EU fordert härteres Vorgehen: Kritik an "Apple Care"

Wer neue Ware kauft, hat grundsätzlich zwei Jahre lang Recht auf Gewährleistung. So lange kann man sich an den Händler wenden, wenn ein Produkt nicht so funktioniert, wie es soll. Apple wirbt allerdings mit einem Jahr Herstellergarantie und verkauft teuren Zusatzschutz - zum Ärger der EU.

Apple schwatze Kunden Garantien auf, die sowieso selbstverständlich sind, so die EU.
Apple schwatze Kunden Garantien auf, die sowieso selbstverständlich sind, so die EU.

EU-Kommissarin Viviane Reding lässt im Streit um die  Garantiebedingungen von Apple nicht locker. Sie forderte die europäischen Verbraucherschutzminister erneut zu einem härteren Vorgehen auf. Derzeit informiere der US-Konzern in 21 von 27 EU-Ländern die Verbraucher nicht korrekt über ihre Rechte, so die Justizkommissarin Reding. "Das ist einfach nicht gut genug."

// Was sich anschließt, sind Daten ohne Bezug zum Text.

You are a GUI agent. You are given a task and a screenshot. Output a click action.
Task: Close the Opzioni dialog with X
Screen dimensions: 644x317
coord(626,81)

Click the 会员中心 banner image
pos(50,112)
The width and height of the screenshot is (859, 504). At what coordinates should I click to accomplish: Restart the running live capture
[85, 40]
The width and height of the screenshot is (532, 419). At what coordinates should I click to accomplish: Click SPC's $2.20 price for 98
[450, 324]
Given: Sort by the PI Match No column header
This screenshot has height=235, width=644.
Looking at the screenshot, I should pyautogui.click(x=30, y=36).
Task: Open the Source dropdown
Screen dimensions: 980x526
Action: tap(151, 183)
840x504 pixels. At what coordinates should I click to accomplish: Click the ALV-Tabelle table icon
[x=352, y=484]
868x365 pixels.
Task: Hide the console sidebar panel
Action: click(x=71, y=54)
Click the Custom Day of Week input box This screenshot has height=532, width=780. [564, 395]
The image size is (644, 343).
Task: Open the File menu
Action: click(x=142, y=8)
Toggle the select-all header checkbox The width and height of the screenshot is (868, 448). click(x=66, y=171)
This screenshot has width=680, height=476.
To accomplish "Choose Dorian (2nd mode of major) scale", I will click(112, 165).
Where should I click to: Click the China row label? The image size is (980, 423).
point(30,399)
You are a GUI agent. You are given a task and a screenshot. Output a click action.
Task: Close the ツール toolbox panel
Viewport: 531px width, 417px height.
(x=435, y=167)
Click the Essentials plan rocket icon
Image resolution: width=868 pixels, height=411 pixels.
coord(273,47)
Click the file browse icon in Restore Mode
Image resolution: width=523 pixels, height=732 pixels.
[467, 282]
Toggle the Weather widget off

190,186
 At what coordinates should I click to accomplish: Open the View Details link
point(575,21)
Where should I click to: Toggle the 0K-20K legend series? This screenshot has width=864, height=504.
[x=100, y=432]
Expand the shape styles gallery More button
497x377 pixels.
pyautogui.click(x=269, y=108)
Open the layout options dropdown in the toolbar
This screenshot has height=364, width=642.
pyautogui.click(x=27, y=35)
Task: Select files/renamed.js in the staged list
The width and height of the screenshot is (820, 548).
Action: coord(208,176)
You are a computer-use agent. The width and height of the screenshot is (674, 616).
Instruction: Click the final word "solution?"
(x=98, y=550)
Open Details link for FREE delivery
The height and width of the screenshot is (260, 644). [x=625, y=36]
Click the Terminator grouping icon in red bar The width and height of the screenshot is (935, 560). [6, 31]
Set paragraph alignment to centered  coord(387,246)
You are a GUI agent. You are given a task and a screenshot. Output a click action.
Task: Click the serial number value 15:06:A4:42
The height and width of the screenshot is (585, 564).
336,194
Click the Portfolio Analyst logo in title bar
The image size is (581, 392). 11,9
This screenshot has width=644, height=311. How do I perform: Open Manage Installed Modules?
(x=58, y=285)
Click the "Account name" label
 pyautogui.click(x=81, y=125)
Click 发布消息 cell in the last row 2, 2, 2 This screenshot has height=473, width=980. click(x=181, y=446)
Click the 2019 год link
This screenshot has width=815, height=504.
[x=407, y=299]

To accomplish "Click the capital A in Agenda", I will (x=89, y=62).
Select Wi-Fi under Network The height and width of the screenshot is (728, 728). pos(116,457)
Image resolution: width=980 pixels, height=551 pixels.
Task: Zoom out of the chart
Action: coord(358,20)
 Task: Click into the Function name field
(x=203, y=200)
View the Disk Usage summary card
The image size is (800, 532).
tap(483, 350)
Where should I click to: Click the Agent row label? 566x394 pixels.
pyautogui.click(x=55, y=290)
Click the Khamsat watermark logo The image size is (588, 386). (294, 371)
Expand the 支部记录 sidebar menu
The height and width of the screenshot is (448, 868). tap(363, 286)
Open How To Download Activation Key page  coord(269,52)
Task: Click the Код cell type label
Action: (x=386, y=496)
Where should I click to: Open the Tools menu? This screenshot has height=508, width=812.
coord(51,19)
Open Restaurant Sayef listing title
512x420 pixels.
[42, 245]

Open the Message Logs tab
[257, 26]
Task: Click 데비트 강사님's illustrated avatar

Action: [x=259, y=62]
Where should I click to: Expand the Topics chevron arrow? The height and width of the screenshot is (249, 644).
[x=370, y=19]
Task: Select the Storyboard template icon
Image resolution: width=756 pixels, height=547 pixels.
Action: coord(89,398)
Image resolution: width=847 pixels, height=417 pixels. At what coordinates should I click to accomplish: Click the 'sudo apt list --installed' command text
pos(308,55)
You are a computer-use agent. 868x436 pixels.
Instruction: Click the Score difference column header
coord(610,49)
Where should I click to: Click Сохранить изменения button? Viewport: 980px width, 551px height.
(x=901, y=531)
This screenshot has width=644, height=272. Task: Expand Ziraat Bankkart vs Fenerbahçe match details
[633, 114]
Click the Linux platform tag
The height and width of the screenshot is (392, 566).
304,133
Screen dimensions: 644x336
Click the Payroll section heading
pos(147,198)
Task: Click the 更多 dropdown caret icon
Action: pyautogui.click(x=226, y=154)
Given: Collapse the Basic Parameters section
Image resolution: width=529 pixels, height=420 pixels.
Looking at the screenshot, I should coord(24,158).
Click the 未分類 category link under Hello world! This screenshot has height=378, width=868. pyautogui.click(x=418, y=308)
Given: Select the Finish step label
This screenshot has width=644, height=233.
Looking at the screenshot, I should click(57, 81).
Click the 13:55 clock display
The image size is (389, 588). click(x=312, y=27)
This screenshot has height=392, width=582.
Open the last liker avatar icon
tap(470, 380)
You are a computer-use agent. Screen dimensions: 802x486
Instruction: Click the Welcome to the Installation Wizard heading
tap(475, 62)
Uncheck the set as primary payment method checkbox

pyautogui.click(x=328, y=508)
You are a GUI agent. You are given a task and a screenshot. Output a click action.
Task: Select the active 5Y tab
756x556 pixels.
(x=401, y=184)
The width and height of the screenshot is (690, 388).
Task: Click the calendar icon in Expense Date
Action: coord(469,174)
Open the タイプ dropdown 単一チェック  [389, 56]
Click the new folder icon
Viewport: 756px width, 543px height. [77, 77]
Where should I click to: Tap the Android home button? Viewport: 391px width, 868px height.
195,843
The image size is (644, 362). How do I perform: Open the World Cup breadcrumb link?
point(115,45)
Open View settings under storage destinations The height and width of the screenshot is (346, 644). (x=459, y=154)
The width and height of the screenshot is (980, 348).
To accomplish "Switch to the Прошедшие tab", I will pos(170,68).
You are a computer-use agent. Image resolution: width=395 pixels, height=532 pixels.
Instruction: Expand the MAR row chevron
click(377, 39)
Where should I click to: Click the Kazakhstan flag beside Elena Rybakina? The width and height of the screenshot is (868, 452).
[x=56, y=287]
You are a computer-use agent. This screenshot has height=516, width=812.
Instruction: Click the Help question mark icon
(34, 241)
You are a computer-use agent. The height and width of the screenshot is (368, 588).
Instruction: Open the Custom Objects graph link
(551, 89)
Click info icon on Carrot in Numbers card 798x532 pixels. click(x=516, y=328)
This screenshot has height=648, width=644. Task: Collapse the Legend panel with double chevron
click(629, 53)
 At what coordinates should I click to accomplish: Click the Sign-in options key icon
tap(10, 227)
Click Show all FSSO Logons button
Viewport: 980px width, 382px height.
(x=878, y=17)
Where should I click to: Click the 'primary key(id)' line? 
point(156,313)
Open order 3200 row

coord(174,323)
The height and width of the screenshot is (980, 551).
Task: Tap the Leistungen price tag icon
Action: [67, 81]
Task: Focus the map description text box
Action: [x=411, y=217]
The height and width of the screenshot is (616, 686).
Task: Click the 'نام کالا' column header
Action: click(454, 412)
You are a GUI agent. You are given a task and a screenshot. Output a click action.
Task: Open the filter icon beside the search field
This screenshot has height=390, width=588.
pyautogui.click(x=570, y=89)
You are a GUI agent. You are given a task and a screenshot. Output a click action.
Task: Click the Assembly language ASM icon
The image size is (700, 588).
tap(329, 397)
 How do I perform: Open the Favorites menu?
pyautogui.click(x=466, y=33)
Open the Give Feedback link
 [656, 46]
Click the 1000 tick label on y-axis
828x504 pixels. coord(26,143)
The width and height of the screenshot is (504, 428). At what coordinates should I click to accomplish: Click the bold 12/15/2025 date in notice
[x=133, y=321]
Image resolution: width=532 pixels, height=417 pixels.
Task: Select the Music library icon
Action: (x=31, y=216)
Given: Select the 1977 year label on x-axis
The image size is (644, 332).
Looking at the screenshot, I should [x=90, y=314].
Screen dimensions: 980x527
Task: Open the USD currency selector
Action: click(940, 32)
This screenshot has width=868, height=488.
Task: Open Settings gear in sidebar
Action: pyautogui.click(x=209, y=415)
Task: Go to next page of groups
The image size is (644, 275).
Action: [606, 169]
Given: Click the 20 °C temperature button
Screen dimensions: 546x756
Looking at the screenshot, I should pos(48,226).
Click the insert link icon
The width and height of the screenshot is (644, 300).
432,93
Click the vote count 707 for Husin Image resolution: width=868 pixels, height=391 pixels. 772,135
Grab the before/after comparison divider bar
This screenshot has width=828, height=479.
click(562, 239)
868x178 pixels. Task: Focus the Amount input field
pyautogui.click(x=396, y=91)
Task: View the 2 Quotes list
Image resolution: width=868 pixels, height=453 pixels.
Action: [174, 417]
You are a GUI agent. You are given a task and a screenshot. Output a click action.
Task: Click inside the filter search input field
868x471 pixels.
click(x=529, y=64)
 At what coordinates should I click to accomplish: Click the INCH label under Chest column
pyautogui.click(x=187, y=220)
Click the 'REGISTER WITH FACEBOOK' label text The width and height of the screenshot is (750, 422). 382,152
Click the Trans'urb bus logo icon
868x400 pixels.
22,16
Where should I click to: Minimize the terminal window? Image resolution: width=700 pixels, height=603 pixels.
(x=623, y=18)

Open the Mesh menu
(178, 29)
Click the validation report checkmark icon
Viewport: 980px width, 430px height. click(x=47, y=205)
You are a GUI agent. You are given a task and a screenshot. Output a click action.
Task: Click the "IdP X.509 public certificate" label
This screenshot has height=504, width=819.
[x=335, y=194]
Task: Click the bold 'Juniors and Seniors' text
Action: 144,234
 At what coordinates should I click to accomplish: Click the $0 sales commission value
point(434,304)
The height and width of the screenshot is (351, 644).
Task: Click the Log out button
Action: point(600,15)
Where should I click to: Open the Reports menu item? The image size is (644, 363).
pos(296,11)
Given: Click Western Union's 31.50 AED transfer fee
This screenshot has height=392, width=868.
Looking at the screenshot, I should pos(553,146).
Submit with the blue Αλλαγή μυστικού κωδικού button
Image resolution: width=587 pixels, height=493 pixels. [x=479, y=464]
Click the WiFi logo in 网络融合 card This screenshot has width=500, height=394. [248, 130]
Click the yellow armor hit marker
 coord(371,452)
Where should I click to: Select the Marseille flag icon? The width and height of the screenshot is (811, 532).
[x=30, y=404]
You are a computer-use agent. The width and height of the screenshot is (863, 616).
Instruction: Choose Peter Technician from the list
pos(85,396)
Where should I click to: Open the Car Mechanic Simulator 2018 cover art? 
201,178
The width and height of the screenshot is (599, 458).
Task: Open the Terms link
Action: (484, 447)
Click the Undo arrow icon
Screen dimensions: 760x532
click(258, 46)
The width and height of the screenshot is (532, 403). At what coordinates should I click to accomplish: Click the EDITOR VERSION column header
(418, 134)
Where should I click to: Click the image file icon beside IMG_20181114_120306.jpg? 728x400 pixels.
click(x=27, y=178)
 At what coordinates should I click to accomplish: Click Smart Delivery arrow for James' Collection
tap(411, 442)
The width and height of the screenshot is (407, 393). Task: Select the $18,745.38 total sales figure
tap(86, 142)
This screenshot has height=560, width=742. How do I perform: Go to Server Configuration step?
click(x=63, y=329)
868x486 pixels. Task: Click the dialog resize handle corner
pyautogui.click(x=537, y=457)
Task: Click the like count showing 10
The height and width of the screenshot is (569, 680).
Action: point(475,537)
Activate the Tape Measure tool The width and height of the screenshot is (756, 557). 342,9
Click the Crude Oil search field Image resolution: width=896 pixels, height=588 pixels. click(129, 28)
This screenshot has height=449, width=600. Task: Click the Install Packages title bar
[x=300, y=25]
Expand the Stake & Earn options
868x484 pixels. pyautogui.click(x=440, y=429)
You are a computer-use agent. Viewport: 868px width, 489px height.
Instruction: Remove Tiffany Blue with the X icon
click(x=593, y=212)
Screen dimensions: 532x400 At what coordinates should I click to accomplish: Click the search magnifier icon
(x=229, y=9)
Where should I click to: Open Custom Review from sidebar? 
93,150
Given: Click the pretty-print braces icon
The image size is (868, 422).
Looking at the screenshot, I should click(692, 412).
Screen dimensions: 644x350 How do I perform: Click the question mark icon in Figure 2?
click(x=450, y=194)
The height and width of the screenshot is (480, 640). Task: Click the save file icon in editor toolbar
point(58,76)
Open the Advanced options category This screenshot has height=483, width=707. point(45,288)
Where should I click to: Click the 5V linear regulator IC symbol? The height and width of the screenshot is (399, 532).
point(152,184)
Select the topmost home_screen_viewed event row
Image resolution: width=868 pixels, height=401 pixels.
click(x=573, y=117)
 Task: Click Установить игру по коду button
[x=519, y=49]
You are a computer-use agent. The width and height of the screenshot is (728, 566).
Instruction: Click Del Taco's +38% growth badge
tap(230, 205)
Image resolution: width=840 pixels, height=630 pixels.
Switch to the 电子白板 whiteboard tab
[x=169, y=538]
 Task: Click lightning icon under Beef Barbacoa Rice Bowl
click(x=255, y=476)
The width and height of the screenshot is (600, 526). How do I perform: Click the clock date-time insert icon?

Der Streit läuft bereits seit Jahren. Verbraucherschützer werfen dem iPhone-Konzern vor, prominent für die kostenpflichtige Garantieverlängerung "Apple Care" zu werben, aber zugleich ungenügend über den gesetzlichen zweijährigen Gewährleistungsanspruch zu informieren. Im Dezember 2011 musste Apple deswegen bereits eine Strafe von 900.000 Euro in Italien an den Marktregulierer AGCM zahlen. Außerdem reichten unter anderem in Deutschland Verbraucherschützer Klagen gegen Apple ein. Dennoch wirbt der Konzern weiterhin mit dem Garantieanspruch von zwölf Monaten.

Reding hatte die Länder schon im vergangenen September ermutigt, in der Sache härter durchzugreifen. Es habe sich aber gezeigt, dass das Vorgehen auf nationaler Ebene sehr ungleichmäßig gewesen sei. "Ich glaube, dass die Kommission eine prominentere Rolle bei der Überwachung und Koordination von Anstrengungen zur Durchsetzung der Rechte von EU-Verbrauchern spielen muss", lautet ihre Schlussfolgerung daraus.